1990年代のオレゴン州を舞台に、新人FBI捜査官リー・ハーカーが、父親が家族を殺し自殺するという不可解な連続事件を追う。現場には必ず「Longlegs」という署名の暗号文が残され、やがて事件は彼女自身の過去とも深く結びついていく。不気味な田舎風景や静けさを活かした映像は強烈な不安感を醸し出し、ニコラス・ケイジの怪演がさらに狂気を際立たせている。

一方で、この作品は前半のサスペンス的な緊張感から、後半になると一気にオカルト寄りの解釈へと振れていく。その“毛色の変化”をどう受け止めるかで評価は分かれるだろう。最後のオチを受け入れられない人には厳しいが、むしろそこに魅力を感じる人もいるはずだ。

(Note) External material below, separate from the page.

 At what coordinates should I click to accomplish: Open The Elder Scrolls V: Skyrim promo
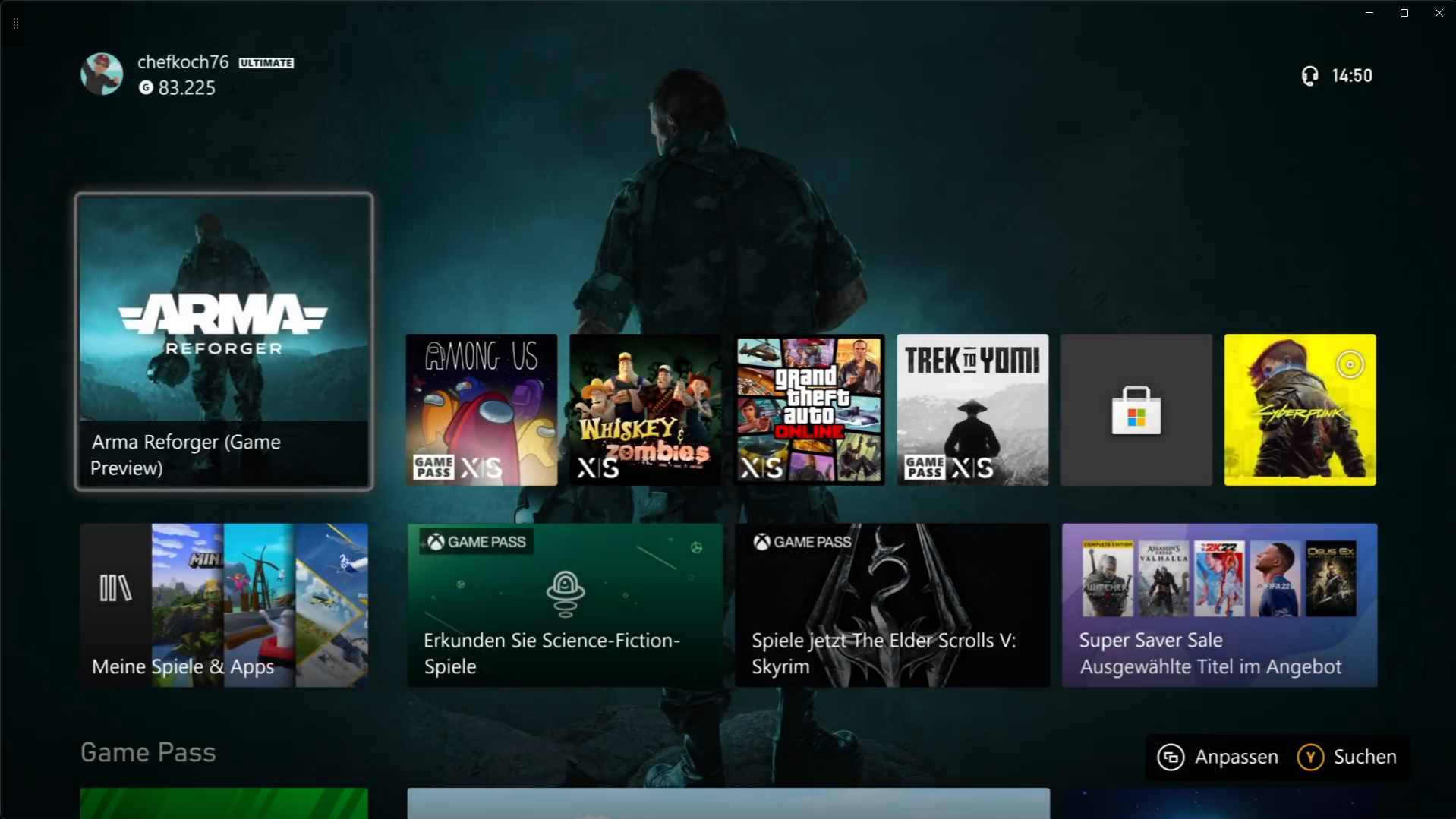tap(892, 605)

個人的には『ヘレディタリー/継承』を思わせる部分があり、宗教的な観念を前提とした恐怖が根底にあるため、宗教観の薄い日本では理解しづらいと感じる人も多いかもしれない。それでも、静かな画面からじわじわと広がる不穏さ、説明しすぎない余白、そして観る者の想像を試すラストは確かに印象に残る。ホラーとしての“怖さ”よりも、“不気味さと宗教的狂気の余韻”を味わう作品だと思う。